La tâche est ardue, complexe, et mobilise les ressources de l’entreprise. Et la réglementation demeure de plus en plus tatillonne. Concernant les évolutions dans ce domaine, il est souvent difficile, au sein de l’entreprise, d’effectuer une veille juridique et sociale.
Pour l’un des dirigeants présents, « la digitalisation est une nécessité, même si elle est difficile à appréhender ». Un « mal nécessaire », diront d’autres, ou encore : « Cela demande une grosse réorganisation. Mais comment y aller, avec quels outils ? »
Pour un transporteur acquis à la cause, « le flux d’informations est déterminant, la digitalisation doit s’installer à tous les niveaux ». « Nous y venons par la force des choses. Mais il y a des secteurs où cela ne va pas assez vite, comme la e-CMR, regrette un patron. Les chauffeurs remplissent la feuille de route avec des infos qui n’ont rien à y faire. »
Certains en témoignent, il est bien plus aisé pour les jeunes générations de s’équiper et de manier ces outils : « Ils y sont passés depuis longtemps. » Les enfants d’un des responsables ont pris la main dans ce domaine.

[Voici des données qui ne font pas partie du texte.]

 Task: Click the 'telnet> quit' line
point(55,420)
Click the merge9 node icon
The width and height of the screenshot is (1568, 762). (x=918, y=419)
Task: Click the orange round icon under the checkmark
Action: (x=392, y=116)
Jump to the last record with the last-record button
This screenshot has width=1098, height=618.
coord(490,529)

Mais cet autre patron doit le reconnaître, « il va bien falloir passer par là ». Les évolutions réglementaires vont le pousser à changer.
Du travail « à façon », « en bon père de famille », au logiciel très élaboré, toutes les formules existent chez les transporteurs rencontrés lors du Club de l’OT. Développé par une start-up, l’un des systèmes utilisés permet par exemple de déclarer en temps réel les entrées et sorties via un téléphone portable et à l’aide de badges.
D’autres sociétés sont équipées d’un TMS certainement efficace, mais le problème réside dans l’accompagnement. Une fois installé, il est souvent compliqué à maîtriser, voire incompatible avec les autres outils.
Un interlocuteur s’étonne lorsque son collègue annonce disposer d’un système de géolocalisation en temps réel basse fréquence, qui lui permet de savoir exactement où sont ses camions et ses marchandises.
Certains transporteurs le reconnaissent, ils n’ont pas le temps de se préoccuper du RGPD (règlement général sur la protection des données), et cela bien que ce soit obligatoire. Pour l’instant pas de sanctions, mais elles pourraient bien venir. L’entreprise doit pourtant garantir à ses salariés, comme à ses clients, la stricte confidentialité de leurs données personnelles. Or, dans l’entreprise, sont-elles en sécurité ? STS en témoigne encore, elles sont souvent stockées sur des fichiers Excel pas toujours à l’abri, souvent sécurisées par un simple mot de passe, aisé à récupérer par une main indiscrète.
Avec le prélèvement à la source (PAS) applicable depuis le 1er janvier 2019, les taux PAS des salariés sont communiqués aux entreprises, qui doivent les répercuter sur les salaires. « Encore à nous de faire un boulot qui n’est pas le nôtre, comme avec la DSN (déclaration sociale nominative) », souligne un patron. Quoi qu’il en soit, encore des données confidentielles concernant le personnel…
Pour STS, ce qui compte, c’est la rentabilité, via la mutualisation des savoirs, soit rassembler toutes les données au même endroit, pour les traiter et anticiper les situations. Pour ne plus subir mais, au contraire, en tirer profit, et surtout ne plus être « redressable » par les administrations. Car comme le dit un entrepreneur, « on se demande toujours ce qui va passer au travers ! »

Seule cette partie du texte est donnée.